Inflammation by activation of the RAS axis
The central role of the RAS pathway in inflammation came to light after
the SARS pandemic in 2002. An elevated ACE/ACE2 activity ratio after the
downregulation of ACE2 increases the available angiotensin II. AT1
receptor pathway dominates over the AT2 pathway due to its wider
distribution and higher expression.17 Activation of
AT1 produces different effects in the tissue-localized RAS and the RAS
localized to the immune system.
The tissue effect of RAS dysregulation is multipronged in the
pathogenesis of COVID-19. Activation of the AT1 receptor mediates
inflammation by transcription of NF-κB and the production of
pro-inflammatory cytokines like IL-6.18 The
interaction between the S-protein of the virus and the ACE2 receptor
increases CCL2 production by a separate ERK1/2
pathway.19 In mice, ACE inhibition reduced CCL2 levels
and the recruitment of inflammatory cells.20 The
latter two imply an increase in chemokine production leading to the
homing of macrophages and dendritic cells. Evidence that tissue
inflammation occurs due to the recruitment of inflammatory cells rather
than direct T-cell activation comes from mouse models. Studies have
shown that AT1 mediated tissue injury occurs despite the transplant of
AT1 devoid bone marrow.21,22 Angiotensin II can lead
to early neutrophil accumulation through IL-8 production as studied in
human umbilical vein endothelial cells.23 ACE activity
also enhances neutrophil activation and reactive oxygen species
production.24 These pathways stimulate tissue-specific
inflammation leading to ARDS or acute cardiac injury.
The effect of AT1 activation on the immune system is different; it
inactivates the immune system. AT1 knockout T-cells in mice showed
increased T-bet expression, producing more IFN-γ and
TNF-α.25 AT1 knockout macrophages in mice also
produced more TNF and IL-1β.26 The stimulation of AT1
on T-cells and macrophages curbed their polarization.

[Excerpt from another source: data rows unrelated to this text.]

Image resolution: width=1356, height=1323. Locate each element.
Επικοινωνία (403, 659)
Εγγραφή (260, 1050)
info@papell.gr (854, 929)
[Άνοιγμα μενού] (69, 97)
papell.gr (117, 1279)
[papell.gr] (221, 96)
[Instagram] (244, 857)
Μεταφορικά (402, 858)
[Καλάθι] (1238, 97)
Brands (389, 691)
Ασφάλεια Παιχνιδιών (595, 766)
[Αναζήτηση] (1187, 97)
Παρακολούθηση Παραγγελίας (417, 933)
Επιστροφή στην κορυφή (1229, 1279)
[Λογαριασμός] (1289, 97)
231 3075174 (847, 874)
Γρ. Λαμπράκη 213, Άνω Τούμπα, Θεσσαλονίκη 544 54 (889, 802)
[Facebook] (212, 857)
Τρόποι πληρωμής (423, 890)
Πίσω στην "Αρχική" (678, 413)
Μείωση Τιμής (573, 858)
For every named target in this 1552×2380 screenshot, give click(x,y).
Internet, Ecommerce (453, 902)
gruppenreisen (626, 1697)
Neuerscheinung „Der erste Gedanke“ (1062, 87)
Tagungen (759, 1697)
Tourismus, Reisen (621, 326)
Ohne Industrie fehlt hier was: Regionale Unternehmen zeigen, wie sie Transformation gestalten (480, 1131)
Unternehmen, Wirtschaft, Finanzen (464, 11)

The above research suggests that RAS activation in COVID-19 damages
tissue by recruiting inflammatory cells rather than direct activation of
the immune system. This might throw light on single organ dysfunction
(like ARDS) in patients with well-preserved function of other organ
systems. Tempering and negative regulation of T-cells, and increased
neutrophil recruitment explains the poor prognosis in patients with
increased neutrophil to lymphocyte ratio.